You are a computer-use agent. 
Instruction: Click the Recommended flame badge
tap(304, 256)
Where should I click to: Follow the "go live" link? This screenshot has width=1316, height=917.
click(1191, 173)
* * *
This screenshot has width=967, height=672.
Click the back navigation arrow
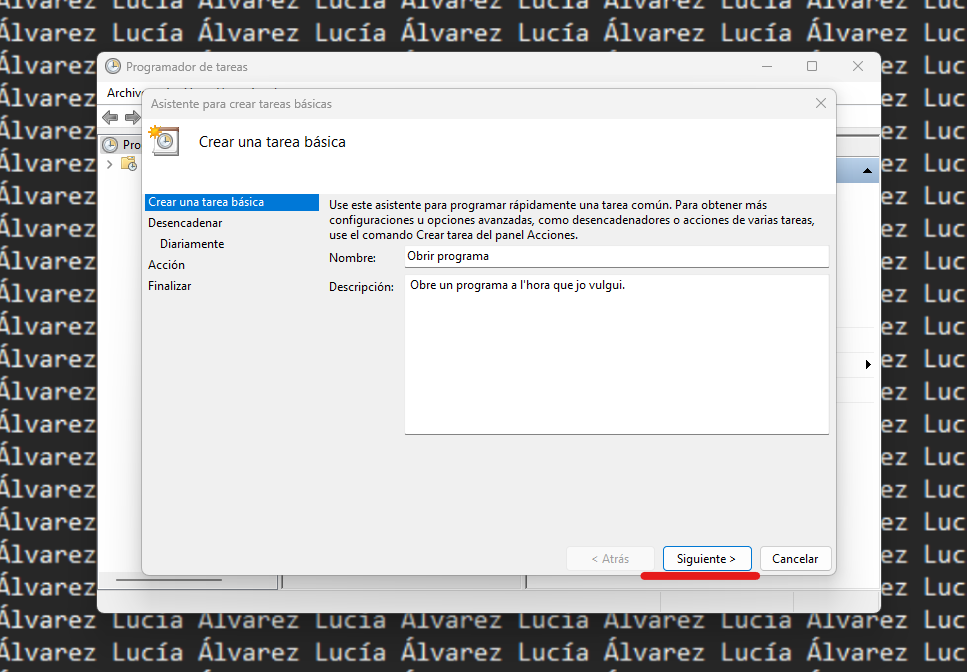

→ **Your assignment**: Among the entries above, copy exactly only the lines starting with the one containing "This screenshot has width=967, height=672." and going through the one containing "Click the back navigation arrow", both ends included.

→ **Response**:
This screenshot has width=967, height=672.
Click the back navigation arrow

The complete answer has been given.